Nutrient Retention and N Availability
The foliar δ15N values observed in the North Umpqua Basin are within the
same numerical range and correspond closely to the foliar δ15N range of expected
values in Idaho (+2.75 to -5.50‰). Most of the values were below the relative zero
international standard. Riparian shrubs along the Umpqua River such as blackberry
(Rubus spp.), sedge (Cyperacea spp.), willow (Salix spp.), and cottonwood (Populous
spp.) have reported foliar δ15N values ranging from +0.28 ‰ for the North Umpqua, to
+0.13 ‰ for the South Umpqua, and a higher δ15N value of +2.30 ‰ for the mainstem Umpqua River channel (Coates 2012). Our highest absolute δ15N difference
57
observed between bankside and upslope foliar samples was 1.91 ‰ immediately
downstream of Soda Springs Dam. Several other transects had slightly lower values,
including some serving as negative controls.

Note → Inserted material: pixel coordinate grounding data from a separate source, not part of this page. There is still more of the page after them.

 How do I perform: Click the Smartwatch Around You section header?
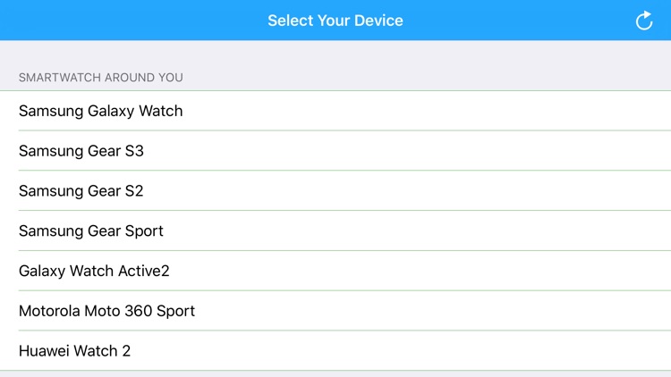click(x=100, y=78)
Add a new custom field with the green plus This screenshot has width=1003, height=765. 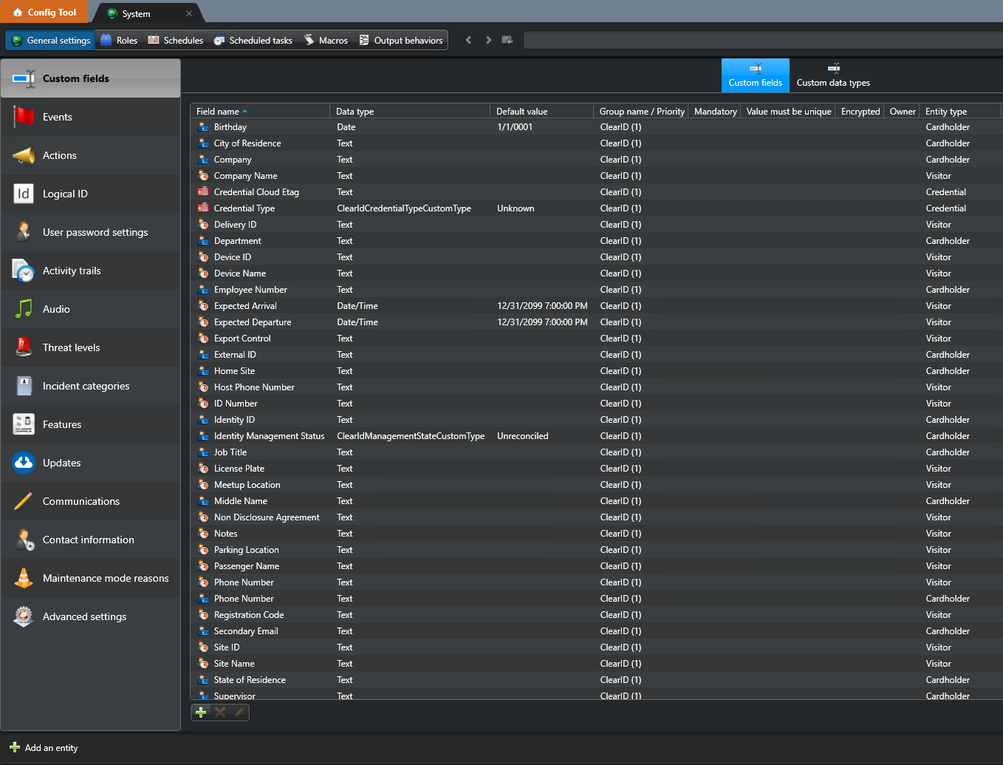coord(201,712)
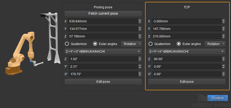The width and height of the screenshot is (231, 108).
Task: Select Euler angles in TCP panel
Action: 179,44
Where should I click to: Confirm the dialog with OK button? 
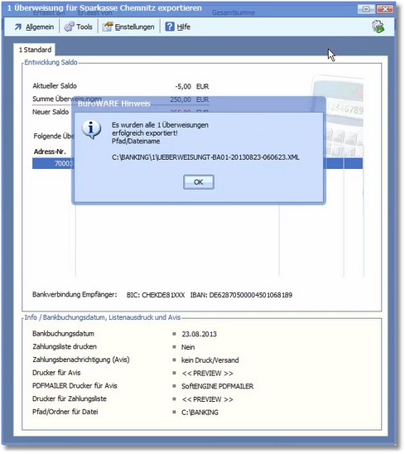[199, 182]
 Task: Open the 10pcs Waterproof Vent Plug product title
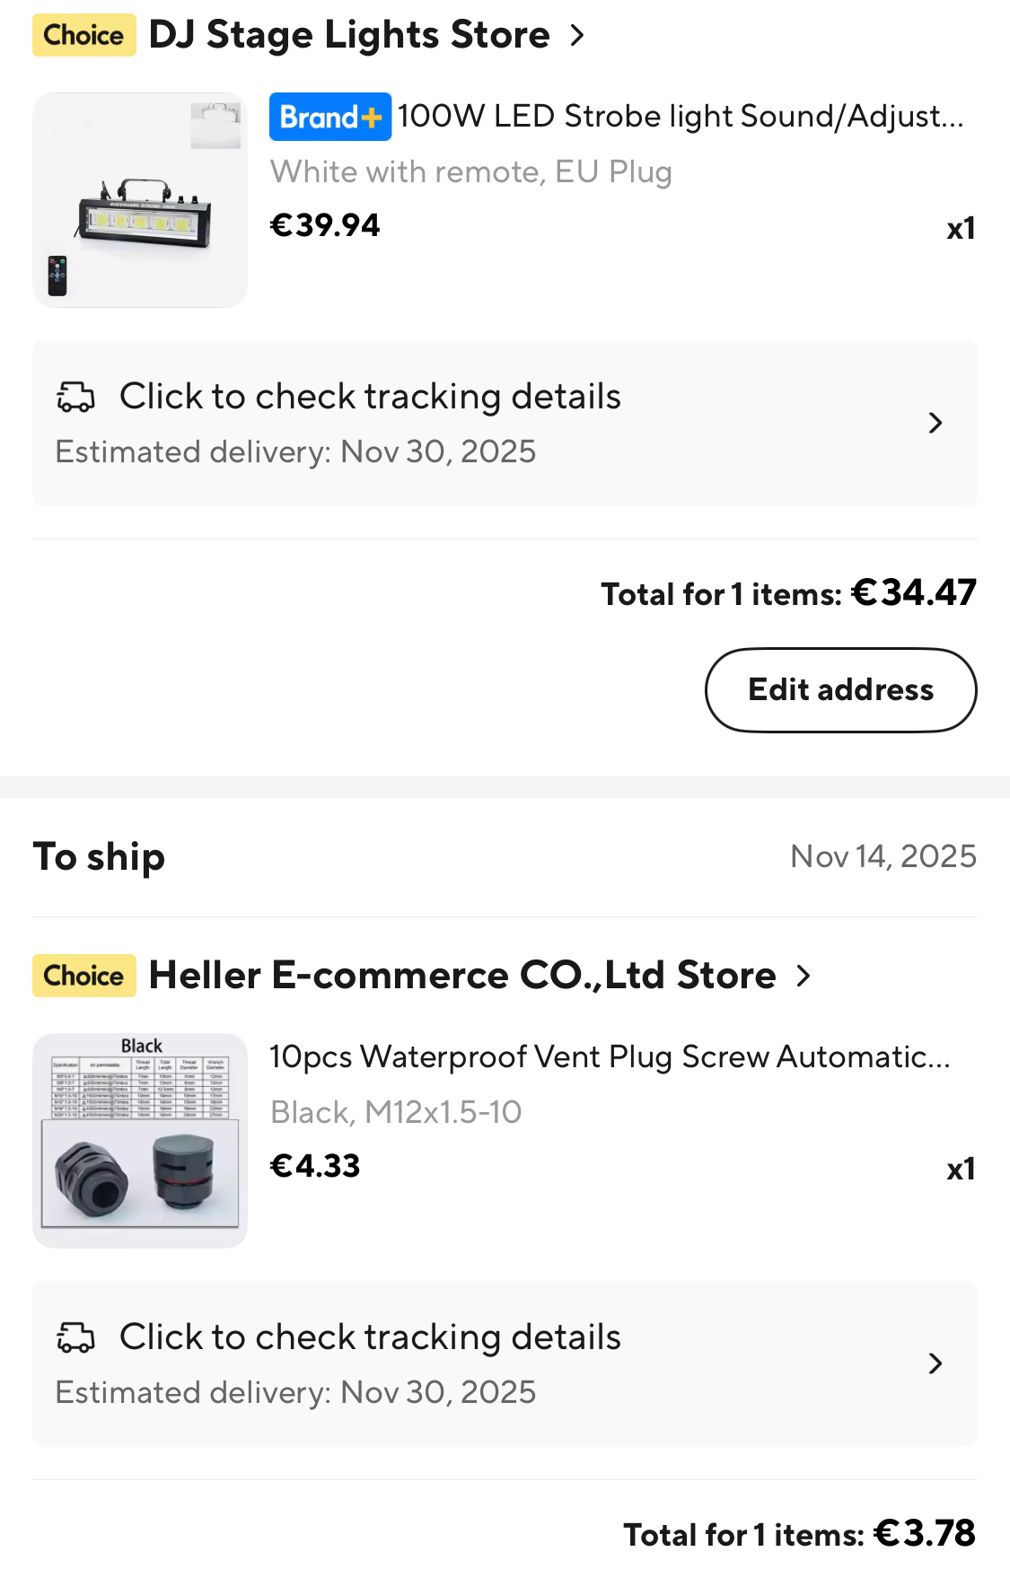(609, 1057)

This is only slightly lower than the 2.3‰
difference reported in central Idaho (Koyama et al 2005) and approximately half of the
values reported at higher latitudes in coastal Washington and Alaska (Helfield and
Naiman 2001, Helfield and Naiman 2002, Hilderbrand et al. 1999). Given the lower
CEC values reported for our study area, which are generally interpreted as indicating
lowered soil fertility and inability to retain nutrients, it seems unlikely that seasonally
available marine nitrogen from salmon carcasses would remain in situ after 60 years of
outright salmon absence above Soda Springs Dam (or impassable natural waterfalls) at
a level comparable to central Idaho after only a 30 year absence. Additionally, the
anticipated effects of observed N-fixers abundance >5% were not observed in our data
set. More than half of our sites had no visible N-fixers present. Linear regression
analyses indicated that type (or species) of N-fixer was important but that the percent
observed was not; the linear mixed effects modeling eliminated the variable
completely from the final model.
Biomass Dependent Subsidies
Current hypotheses regarding the quantity of marine nutrient subsidies from
salmon escapement are generally based upon total biomass deposition on the spawning
grounds. Spawning density (#fish/km) and deposition patterns are also species dependent (Drake and Naiman 2007, Gresh et al. 2000, Lichatowich 1999, Nagasaka
et al. 2006). The North Umpqua River differs from much larger systems such as the
58
Columbia or those in Canada, Alaska, and Russia in terms of total returning spawning
salmon by at least an order of magnitude. However, the North Umpqua River has
several species of salmon returning each year including coho(Oncorhynchus. kisutch),
fall and spring Chinook (O. tshawytscha), summer and winter steelhead, resident
rainbow trout, cutthroat (resident and anadromous) (O. clarkii), and Pacific lamprey
(Entosphenus tridentatus) (Huchko 2012). Cumulatively, a historical, marine nutrient
subsidy to the interior, riparian forests may exist but the observed foliar δ15N
deposition patterns do not reflect that possibility. Nitrogen availability due to isotopic
fractionation and human disturbance may offer more likely explanations for false
“salmon” signals above Toketee Falls and Watson Falls. Human landscape level
alterations are visible via aerial photos and seem to be much more prevalent at the
higher elevations along the mountaintop ridges and alpine meadows of the Southern
Oregon Cascades. Indeed, areas such as Upper Watson, Mowich, and Clearwater have
relatively flat topography compared to the inner valleys of Fish Creek, which makes
them more accessible to human presence and alteration. We believe that our foliar
δ15N sampling does not provide the full story of historical salmonid presence and
absence in the headwaters of the North Umpqua River basin. We think it is only one of
many biotic and abiotic processes which create a confusing landscape level snapshot
of historical, salmonid spawning habitats.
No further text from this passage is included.